# Bioshock Infinite und Steam Offline-Modus



## Olli82 (25. Mai 2013)

Hallo Gaming Freunde,
ich heiße Oliver und bin neu hier. Ich habe ein Game-Problem.

Ich bin ein großer Fan von der Bioshock Reihe. Habe alle 3 Teile schon mehrmals durch. Ich finde die Szenerie und Atmosphäre einfach geil. Aber Bioshock Infinite raubt mir langsam den Nerv mit dem Steam Account. Ich gebe zu, Teil 1 und 2 habe ich von einem Ex-Bekannten cracken lassen.
Bioshock Infinite habe ich im Laden gekauft. Mein Zock-PC hat normal keinen Internet-Anschluss. Habe ihn nur für die Installation von Bioshock Infinite mal kurz per LAN Kabel angesteckt um das Spiel zu installieren. Ich spiele also immer im Offline Modus. Ohne Steam funktioniert leider nicht.

Seit dem habe ich alle paar Wochen Probleme mit dem Start des Spiels. Dann kommt die Meldung daß der Offline Modus nicht funktioniert und ich mich online bei steam anmelden soll. Ich bins langsam leid, weil ich jedes mal den PC aus der Ecke kramen muss und ihn so aufstellen muss, daß das LAN-Kabel bis zum Router reicht.
Kennt jemand das Problem und weiß einen Tipp? Gibts ein Update von Steam welches den Fehler behebt, oder gibt es einen Weg, Bioshock auch ohne Steam zu spielen?


----------



## Kreon (26. Mai 2013)

Olli82 schrieb:


> Ich gebe zu, Teil 1 und 2 habe ich von einem Ex-Bekannten cracken lassen.
> weil ich jedes mal den PC aus der Ecke kramen muss und ihn so aufstellen muss, daß das LAN-Kabel bis zum Router reicht.


 
Ja, es gibt eine Lösung. Liebe Pc-Games Community, lasst uns alle zusammenlegen, damit der arme Olli, der sich Bioshock 1+2 nicht leisten konnte, auch in Zukunft Bioshock Infinite spielen kann. --> Klick

Danke im Voraus


----------



## Olli82 (26. Mai 2013)

Vielen dank für die tolle Begrüßung hier im Forum. So macht man sich Freunde. Find ich nicht toll.

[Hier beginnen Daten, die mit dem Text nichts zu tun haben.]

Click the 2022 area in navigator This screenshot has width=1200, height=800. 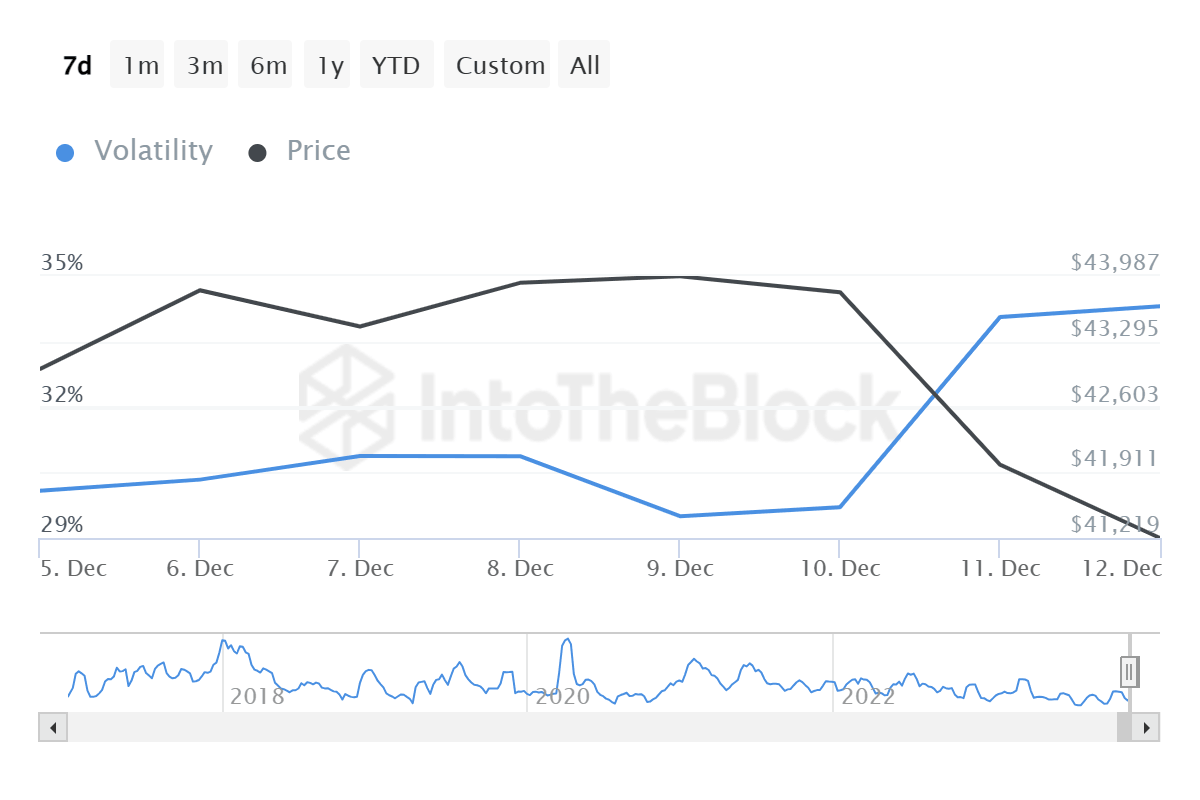point(868,696)
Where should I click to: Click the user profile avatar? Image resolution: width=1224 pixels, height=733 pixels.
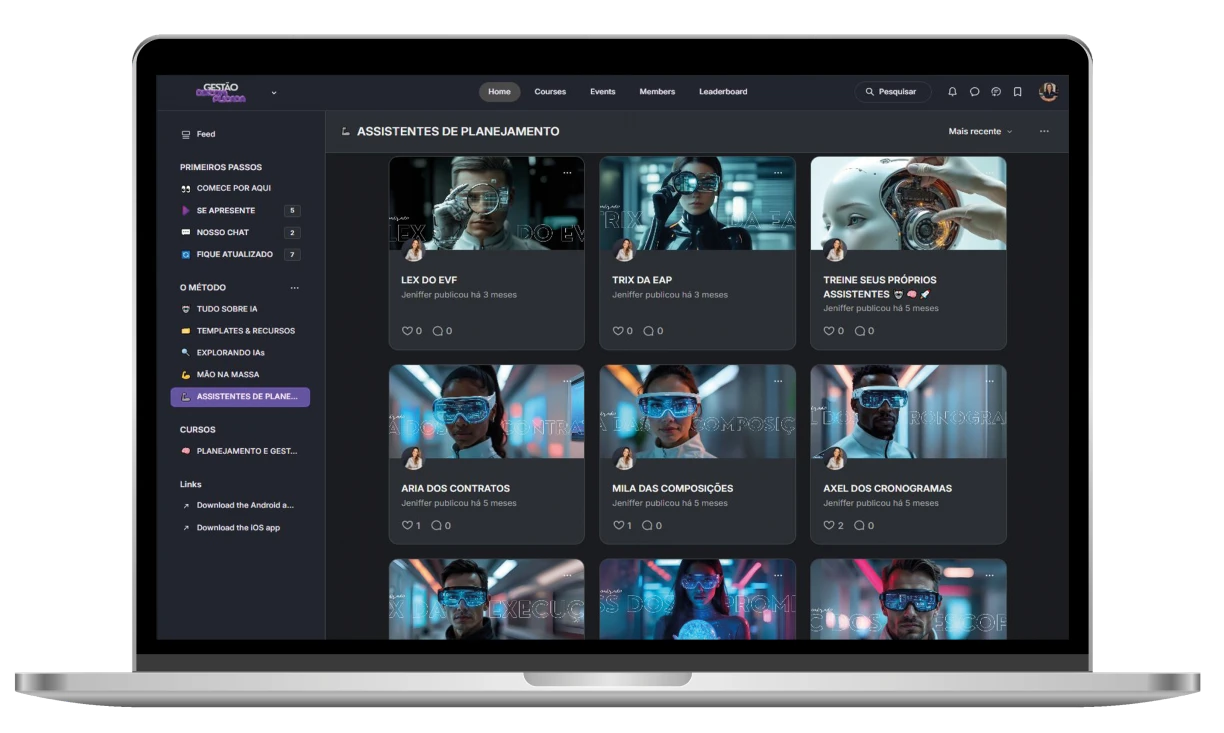1047,92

Is ja nicht so daß ich mir das Spiel nicht leisten kann. Aber wenn man die Auswahl hat kostenlos oder 40€ im Laden zu legen, was wird man da nehmen.
Aber wenn man so sieht wie scheiße das Steam funktioniert würde ich da einen crack gern wieder vorziehen. Damit man wirklich Spaß am spielen hat.


----------



## svd (26. Mai 2013)

Naja, Steam ist noch immer in erster Linie eine DRM Maßnahme und dann erst Plattform für digitale Distribution.
Mit dessen Offline Modus habe ich aber auch schon Probleme gehabt.

Kannst du den Router nicht gegen ein Modell mit WLAN austauschen? Die fangen so bei 20€ an. Passende Sticks dazu ab 5€.
Muss ja nicht das Schnellste sein, eben hauptsächlich für die Anmeldung bei Steam, Origin, GfWL, etc. 

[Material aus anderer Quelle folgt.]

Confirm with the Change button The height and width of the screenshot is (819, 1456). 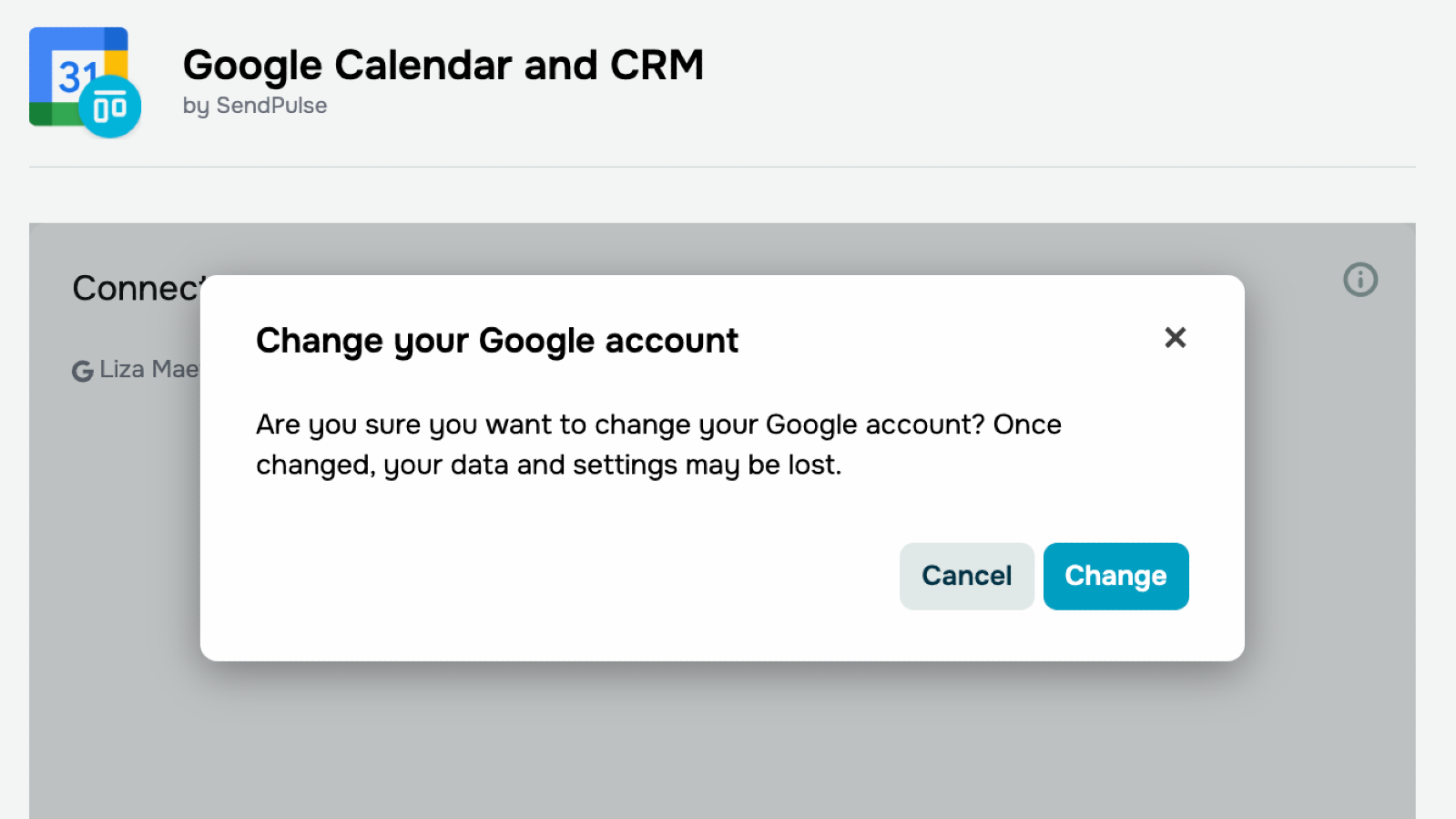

Updates ziehen kannst du ja immer via Ethernet Kabel.


----------



## Crysisheld (26. Mai 2013)

Beitrag gelöscht.

-SB


----------



## Kreon (26. Mai 2013)

Beitrag gelöscht.

-SB


----------



## BuffaloBilI (26. Mai 2013)

Haha, zu geil.


----------



## Snowborn (27. Mai 2013)

Hallo zusammen,

vielen Dank für Deinen Beitrag und Deinen ersten Post bei uns. Wir helfen Dir gerne weiter, aber: Spiele zu cracken ist illegal und wir möchten derartige Diskussionen hier nicht sehen. Auch die Argumentation: "Wenn man die Wahl hat: 40 Euro im Laden zu bezahlen" ist sehr weit hergeholt, denn dann würde dies ja implizieren, dass man generell stehlen sollte - alle Produkte auf dem Markt kosten Geld und müssen bezahlt werden. Geschenkt bekommt man nun mal nichts. Wenn man es sich nicht leisten kann, muss man eben darauf verzichten - oder länger sparen. So funktioniert nun mal die Gesellschaft, man kann sich nicht einfach nehmen, was man möchte.

Ein anderer Punkt sind die Reposts. Natürlich ist hier die Rede von illegalen Aktionen gewesen, das gibt aber keinem User das Recht, in derartiger Weise zu reagieren. Bitte bleibt sachlich, weist den User auf sein Fehlverhalten hin und diskutiert in einem normalen Maß - das gilt auch (und besonders) für die Moderatoren des Forum.

Zum Problem mit Infinite: Besorge Dir einen günstigen WLAN-Router, da bist Du bereits mit wenigen Euro dabei und hast immer Internet am Rechner. Und nein: Bioshock Infinite kann man nicht ohne Steam spielen - ebenfalls alle anderen Steam-Games. Es lohnt sich also, auf einen WLAN-Router zurückzugreifen. Ansonsten natürlich viel Spaß mit Bioshock Infinite!

Viele Grüße

Snowborn


----------